Bora'nın iğrenç şakasıyla uyandım.
"Allah! Olamaz uçak düşuyoorr!! Pelin kalk gebericeZ!!"
Tabii ben de hayvanlar gibi anırarak kalktım. "Hayırr kalkın ölüyoruz!!"
Gözlerimi açtığımda otobüsteki herkes inmişti. Bora hayvanlar gibi anırarak gülüyordu. Bacağına iki cimcik atınca sustu.
"Ahh.. Yuh Pelin ya sen o tırnaklarını kesmeyi hiç düşünmedin mi"
"Ohh iyi de yapmışım. Hadi aşağı inelim."
Ceza olarak bavullarımı ona taşıttım.
"Ya Pelin ne aldın bu kadar? Çantanda eşek ölüsü var sanki."
"Sus be öküz! O şakayı yapmadan önce duşünecektin bunları."
Bizi hoş bir kız karşıladı. Ardından sihay bir minibüse binip otelimize vardık. Öküz ve benim odam yan yanaydı.
Odama girer girmez kendimi yatağıma attım. Biraz dinlendikten sonra kalkıp duş aldım. Otelin akşamyemeğine yetişmek istiyordum.
Siyah mini kot şortumu ve beyaz askılı tişörtümü giydim. Sarı saçlarımı düzleştirip yemeğe indim. Merdivenlerde Öküz' le karşılastık.
"Yemeğe mi iniyorsun?" diye sordum.
"Evet. Sen?"
"Ben de."
"Bizim masaya oturmak ister misin?"
Masada sadece o ve ben olacağımızı düşündüğüm için kabul ettim. Ama masada benimle birlikte tam dört kişiydik.
Bir dakika bir dakika... O Enes değil mi?
Masaya oturur oturmaz Bora beni tanıştırmaya başladı.
"Bu Tuğçe." dedi en köşede oturan kumral kızı gösterirken. Kız gerçekten çok güzeldi. Ela gözleri ve dalgalı siyah uzun saçlari vardı.
Ardından Enes'i tanıştırmak istediğinde onu engelledim. "Biz birbirimizi zaten tanıyoruz. Aynı okulda okuyoruz."
Tuğçe ve Bora bize şaşkınlık içinde bakarken Enes konuştu. "Ne bakıyorsunuz öyle öküzün trene baktığı gibi? Otursanıza."
Oturduk ve yemekleeimizi sipariş ettik. Tuğçe'yi çok sevmiştim, çok iyi ve tatlı bir kızdı. Yemekten sonra Enes ve Bora havuza girmeye gidince biz de Tuğçeyle kamelyaların olduğu yere gittik.
"Ee sevgilin var mı peki?" diye sordum.
"Hayır. Yok. Senin?"
"Maalesef. Bu arada Bora ve Enes'le ne zamandır tanışıyorsunuz?"
Güldü. "Çocukluktan beri tanıyorum onları. Kardeşim gibiler."
Biraz durdu ve iç geçirdi. "Aslında benim hoşlandığım birileri var."
"Öyle mi!? Kimmiş o şanslı erkek?"
"Uğur diye bir çocuk. Resepsiyonda çalışan var ya, işte o."
Bana güvendiği apaçık oradaydı. Ama ben ona sırrımı vermedim.
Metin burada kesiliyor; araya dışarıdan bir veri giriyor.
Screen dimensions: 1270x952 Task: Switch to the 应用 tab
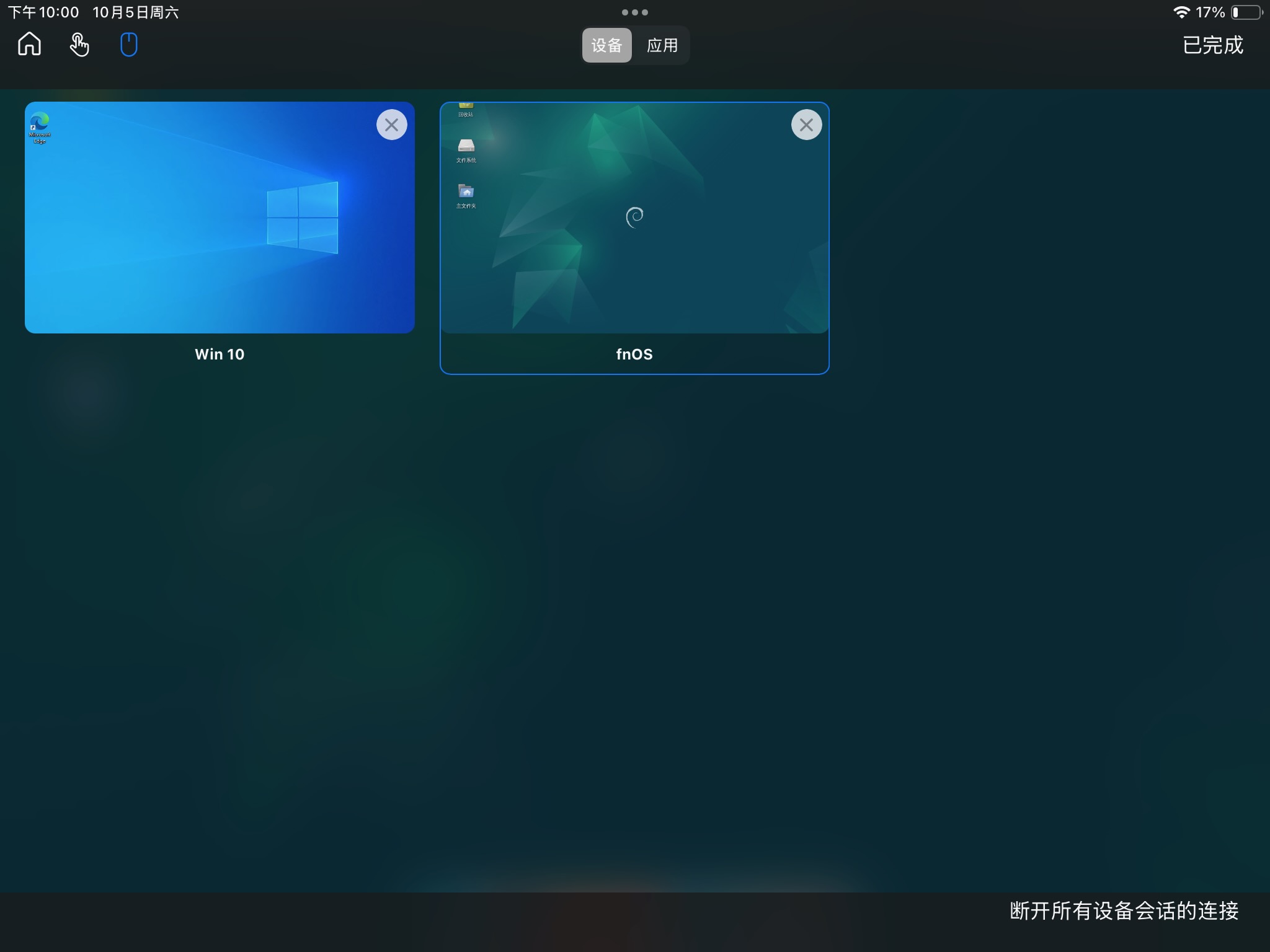(662, 45)
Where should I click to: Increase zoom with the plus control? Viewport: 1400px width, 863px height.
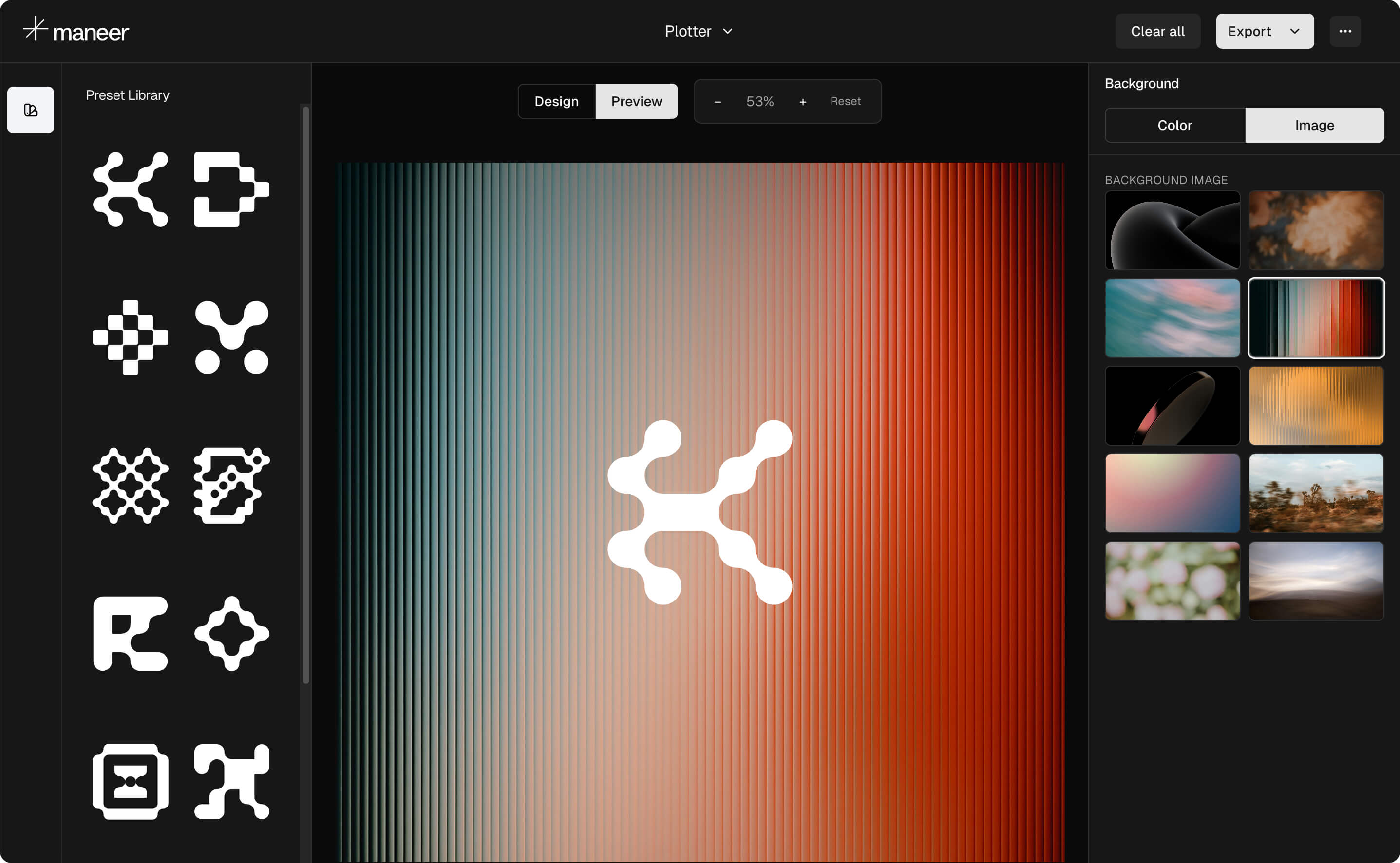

Gerçekten Tuğçe ile konuşmak keyifliydi. Biz konuşurken Enes ve Bora ellerinde dondurmalarla geldiler.
"Ohoo.. Biz sizi bıraksak siz tüm gün burda otrup konuşursunuz." dedi Enes. Kaslarını belli eden dar beyaz bir tişört giymişti.
"Bu geceyi film gecesi mi yapsak?" diye sordu Tuğçe. Hepimiz sevinçle kabul ettik ve akşamyemeğinden sonra Enes'in odasinda bulustuk.
Filmi ben ve Tuğçe seçtik. Romantik Komedi.
Keyifli saatler geçirdikten sonra odalarımıza dağıldık. Annemin sözünü dinleyip buraya geldiğim için çok mutluyum.